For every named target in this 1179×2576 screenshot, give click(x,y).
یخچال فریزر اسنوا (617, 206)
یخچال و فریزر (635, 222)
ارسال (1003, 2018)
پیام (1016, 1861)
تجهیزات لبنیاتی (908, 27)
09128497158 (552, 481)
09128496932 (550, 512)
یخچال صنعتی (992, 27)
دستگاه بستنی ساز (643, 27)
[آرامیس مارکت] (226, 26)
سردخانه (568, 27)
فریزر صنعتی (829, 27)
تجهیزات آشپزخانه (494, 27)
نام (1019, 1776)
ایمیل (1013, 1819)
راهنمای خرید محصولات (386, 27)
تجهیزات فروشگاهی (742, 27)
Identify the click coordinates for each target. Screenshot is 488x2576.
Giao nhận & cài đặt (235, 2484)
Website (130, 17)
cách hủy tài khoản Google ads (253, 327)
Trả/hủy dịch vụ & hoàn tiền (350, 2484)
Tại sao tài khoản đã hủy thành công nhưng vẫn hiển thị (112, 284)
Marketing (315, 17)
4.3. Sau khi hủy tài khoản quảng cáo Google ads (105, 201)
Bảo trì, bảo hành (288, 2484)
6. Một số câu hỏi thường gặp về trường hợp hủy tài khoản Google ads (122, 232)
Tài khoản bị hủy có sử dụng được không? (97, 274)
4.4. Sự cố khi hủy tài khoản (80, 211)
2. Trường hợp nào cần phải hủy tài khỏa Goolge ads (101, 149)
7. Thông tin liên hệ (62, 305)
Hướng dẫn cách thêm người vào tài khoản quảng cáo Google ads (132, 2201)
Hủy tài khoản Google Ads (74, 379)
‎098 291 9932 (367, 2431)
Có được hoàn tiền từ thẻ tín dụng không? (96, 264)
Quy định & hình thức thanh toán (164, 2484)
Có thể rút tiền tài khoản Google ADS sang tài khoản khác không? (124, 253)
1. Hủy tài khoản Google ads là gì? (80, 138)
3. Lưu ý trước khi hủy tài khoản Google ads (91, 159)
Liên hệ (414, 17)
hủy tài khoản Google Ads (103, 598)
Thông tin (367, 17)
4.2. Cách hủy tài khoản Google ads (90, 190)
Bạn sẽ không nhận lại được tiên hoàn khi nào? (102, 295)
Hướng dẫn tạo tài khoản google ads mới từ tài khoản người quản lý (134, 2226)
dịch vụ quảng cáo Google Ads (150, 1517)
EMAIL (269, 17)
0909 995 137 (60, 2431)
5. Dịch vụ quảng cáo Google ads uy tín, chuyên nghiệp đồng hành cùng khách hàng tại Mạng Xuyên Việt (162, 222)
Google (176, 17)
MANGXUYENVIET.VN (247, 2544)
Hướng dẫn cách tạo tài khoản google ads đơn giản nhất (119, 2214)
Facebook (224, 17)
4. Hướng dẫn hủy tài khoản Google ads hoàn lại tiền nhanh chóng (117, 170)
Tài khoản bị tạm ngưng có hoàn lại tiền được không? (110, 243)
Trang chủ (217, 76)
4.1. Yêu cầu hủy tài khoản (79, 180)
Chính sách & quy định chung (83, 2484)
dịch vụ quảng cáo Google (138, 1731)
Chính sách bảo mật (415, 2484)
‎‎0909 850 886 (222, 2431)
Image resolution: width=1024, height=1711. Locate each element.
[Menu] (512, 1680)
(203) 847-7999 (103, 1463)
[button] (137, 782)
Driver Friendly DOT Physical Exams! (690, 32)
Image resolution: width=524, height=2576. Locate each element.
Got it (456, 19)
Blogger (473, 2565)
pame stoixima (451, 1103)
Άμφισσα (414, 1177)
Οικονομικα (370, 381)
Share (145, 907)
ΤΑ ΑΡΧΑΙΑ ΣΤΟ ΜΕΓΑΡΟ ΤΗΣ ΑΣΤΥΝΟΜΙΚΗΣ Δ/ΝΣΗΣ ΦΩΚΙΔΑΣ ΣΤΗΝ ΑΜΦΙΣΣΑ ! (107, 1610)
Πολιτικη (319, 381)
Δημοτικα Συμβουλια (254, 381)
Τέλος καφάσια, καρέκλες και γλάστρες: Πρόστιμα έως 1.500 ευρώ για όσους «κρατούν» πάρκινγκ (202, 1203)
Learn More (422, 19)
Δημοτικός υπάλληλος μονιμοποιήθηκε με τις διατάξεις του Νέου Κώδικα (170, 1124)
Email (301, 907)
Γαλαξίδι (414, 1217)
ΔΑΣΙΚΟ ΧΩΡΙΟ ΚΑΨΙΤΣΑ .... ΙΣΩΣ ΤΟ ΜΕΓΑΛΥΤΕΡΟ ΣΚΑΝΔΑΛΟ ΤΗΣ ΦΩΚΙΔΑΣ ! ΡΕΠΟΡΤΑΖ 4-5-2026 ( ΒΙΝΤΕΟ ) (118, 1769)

····················

_WORK REQUEST_. The data are to be transcribed in full, exactly as given.

_TASK RESPONSE_.
For every named target in this 1179×2576 screenshot, give click(x,y).
یخچال فریزر اسنوا (617, 206)
یخچال و فریزر (635, 222)
ارسال (1003, 2018)
پیام (1016, 1861)
تجهیزات لبنیاتی (908, 27)
09128497158 (552, 481)
09128496932 (550, 512)
یخچال صنعتی (992, 27)
دستگاه بستنی ساز (643, 27)
[آرامیس مارکت] (226, 26)
سردخانه (568, 27)
فریزر صنعتی (829, 27)
تجهیزات آشپزخانه (494, 27)
نام (1019, 1776)
ایمیل (1013, 1819)
راهنمای خرید محصولات (386, 27)
تجهیزات فروشگاهی (742, 27)
Identify the click coordinates for each target. Screenshot is 488x2576.
Giao nhận & cài đặt (235, 2484)
Website (130, 17)
cách hủy tài khoản Google ads (253, 327)
Trả/hủy dịch vụ & hoàn tiền (350, 2484)
Tại sao tài khoản đã hủy thành công nhưng vẫn hiển thị (112, 284)
Marketing (315, 17)
4.3. Sau khi hủy tài khoản quảng cáo Google ads (105, 201)
Bảo trì, bảo hành (288, 2484)
6. Một số câu hỏi thường gặp về trường hợp hủy tài khoản Google ads (122, 232)
Tài khoản bị hủy có sử dụng được không? (97, 274)
4.4. Sự cố khi hủy tài khoản (80, 211)
2. Trường hợp nào cần phải hủy tài khỏa Goolge ads (101, 149)
7. Thông tin liên hệ (62, 305)
Hướng dẫn cách thêm người vào tài khoản quảng cáo Google ads (132, 2201)
Hủy tài khoản Google Ads (74, 379)
‎098 291 9932 (367, 2431)
Có được hoàn tiền từ thẻ tín dụng không? (96, 264)
Quy định & hình thức thanh toán (164, 2484)
Có thể rút tiền tài khoản Google ADS sang tài khoản khác không? (124, 253)
1. Hủy tài khoản Google ads là gì? (80, 138)
3. Lưu ý trước khi hủy tài khoản Google ads (91, 159)
Liên hệ (414, 17)
hủy tài khoản Google Ads (103, 598)
Thông tin (367, 17)
4.2. Cách hủy tài khoản Google ads (90, 190)
Bạn sẽ không nhận lại được tiên hoàn khi nào? (102, 295)
Hướng dẫn tạo tài khoản google ads mới từ tài khoản người quản lý (134, 2226)
dịch vụ quảng cáo Google Ads (150, 1517)
EMAIL (269, 17)
0909 995 137 (60, 2431)
5. Dịch vụ quảng cáo Google ads uy tín, chuyên nghiệp đồng hành cùng khách hàng tại Mạng Xuyên Việt (162, 222)
Google (176, 17)
MANGXUYENVIET.VN (247, 2544)
Hướng dẫn cách tạo tài khoản google ads đơn giản nhất (119, 2214)
Facebook (224, 17)
4. Hướng dẫn hủy tài khoản Google ads hoàn lại tiền nhanh chóng (117, 170)
Tài khoản bị tạm ngưng có hoàn lại tiền được không? (110, 243)
Trang chủ (217, 76)
4.1. Yêu cầu hủy tài khoản (79, 180)
Chính sách & quy định chung (83, 2484)
dịch vụ quảng cáo Google (138, 1731)
Chính sách bảo mật (415, 2484)
‎‎0909 850 886 (222, 2431)
Image resolution: width=1024, height=1711. Locate each element.
[Menu] (512, 1680)
(203) 847-7999 (103, 1463)
[button] (137, 782)
Driver Friendly DOT Physical Exams! (690, 32)
Image resolution: width=524, height=2576. Locate each element.
Got it (456, 19)
Blogger (473, 2565)
pame stoixima (451, 1103)
Άμφισσα (414, 1177)
Οικονομικα (370, 381)
Share (145, 907)
ΤΑ ΑΡΧΑΙΑ ΣΤΟ ΜΕΓΑΡΟ ΤΗΣ ΑΣΤΥΝΟΜΙΚΗΣ Δ/ΝΣΗΣ ΦΩΚΙΔΑΣ ΣΤΗΝ ΑΜΦΙΣΣΑ ! (107, 1610)
Πολιτικη (319, 381)
Δημοτικα Συμβουλια (254, 381)
Τέλος καφάσια, καρέκλες και γλάστρες: Πρόστιμα έως 1.500 ευρώ για όσους «κρατούν» πάρκινγκ (202, 1203)
Learn More (422, 19)
Δημοτικός υπάλληλος μονιμοποιήθηκε με τις διατάξεις του Νέου Κώδικα (170, 1124)
Email (301, 907)
Γαλαξίδι (414, 1217)
ΔΑΣΙΚΟ ΧΩΡΙΟ ΚΑΨΙΤΣΑ .... ΙΣΩΣ ΤΟ ΜΕΓΑΛΥΤΕΡΟ ΣΚΑΝΔΑΛΟ ΤΗΣ ΦΩΚΙΔΑΣ ! ΡΕΠΟΡΤΑΖ 4-5-2026 ( ΒΙΝΤΕΟ ) (118, 1769)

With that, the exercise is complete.